§ **Extracted information**:

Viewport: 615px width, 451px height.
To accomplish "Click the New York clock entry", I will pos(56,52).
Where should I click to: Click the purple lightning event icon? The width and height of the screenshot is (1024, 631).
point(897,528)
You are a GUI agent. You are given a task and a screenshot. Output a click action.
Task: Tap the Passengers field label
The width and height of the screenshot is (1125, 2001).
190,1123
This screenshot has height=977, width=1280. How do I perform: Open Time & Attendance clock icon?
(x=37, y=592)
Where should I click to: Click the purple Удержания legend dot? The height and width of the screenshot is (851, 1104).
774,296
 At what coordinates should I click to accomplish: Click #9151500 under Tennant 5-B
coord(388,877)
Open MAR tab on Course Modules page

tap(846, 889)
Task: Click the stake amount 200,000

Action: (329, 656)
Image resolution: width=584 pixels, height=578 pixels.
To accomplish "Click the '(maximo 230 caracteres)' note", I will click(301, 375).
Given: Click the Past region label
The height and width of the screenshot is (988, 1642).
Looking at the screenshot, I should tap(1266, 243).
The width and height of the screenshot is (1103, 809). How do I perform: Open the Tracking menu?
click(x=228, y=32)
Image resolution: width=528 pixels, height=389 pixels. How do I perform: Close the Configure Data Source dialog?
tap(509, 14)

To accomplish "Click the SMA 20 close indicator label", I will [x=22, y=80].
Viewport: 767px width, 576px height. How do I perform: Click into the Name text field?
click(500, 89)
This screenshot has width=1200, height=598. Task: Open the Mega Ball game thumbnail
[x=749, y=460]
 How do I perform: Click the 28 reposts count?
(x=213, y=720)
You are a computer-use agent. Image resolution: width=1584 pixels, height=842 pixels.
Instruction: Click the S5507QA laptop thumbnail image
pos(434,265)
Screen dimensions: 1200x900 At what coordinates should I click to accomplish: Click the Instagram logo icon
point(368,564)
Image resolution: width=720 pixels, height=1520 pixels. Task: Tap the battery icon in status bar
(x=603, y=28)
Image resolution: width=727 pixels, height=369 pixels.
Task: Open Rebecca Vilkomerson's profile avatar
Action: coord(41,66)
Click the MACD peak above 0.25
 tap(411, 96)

§ **What the task requires**:
Show all lines above holding the word "will".

§ **Response to the task**:
To accomplish "Click the New York clock entry", I will pos(56,52).
To accomplish "Click the '(maximo 230 caracteres)' note", I will click(301, 375).
To accomplish "Click the SMA 20 close indicator label", I will [x=22, y=80].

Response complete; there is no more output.